▶ **About this task**: Please set down exactly the lines of the listing below from the line containing "Click the 高级查询 button" through the line containing "How do I perform: Open the Action menu?", both lines included, leaving out all other lines.
※
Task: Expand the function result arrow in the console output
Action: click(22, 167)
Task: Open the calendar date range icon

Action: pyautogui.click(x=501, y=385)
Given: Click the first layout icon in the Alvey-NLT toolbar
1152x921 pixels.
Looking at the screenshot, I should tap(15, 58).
※
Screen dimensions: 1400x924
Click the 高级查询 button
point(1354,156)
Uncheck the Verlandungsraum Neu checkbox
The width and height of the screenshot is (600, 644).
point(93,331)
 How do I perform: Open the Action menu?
※
▶ **Answer below**:
Click the 高级查询 button
point(1354,156)
Uncheck the Verlandungsraum Neu checkbox
The width and height of the screenshot is (600, 644).
point(93,331)
 How do I perform: Open the Action menu?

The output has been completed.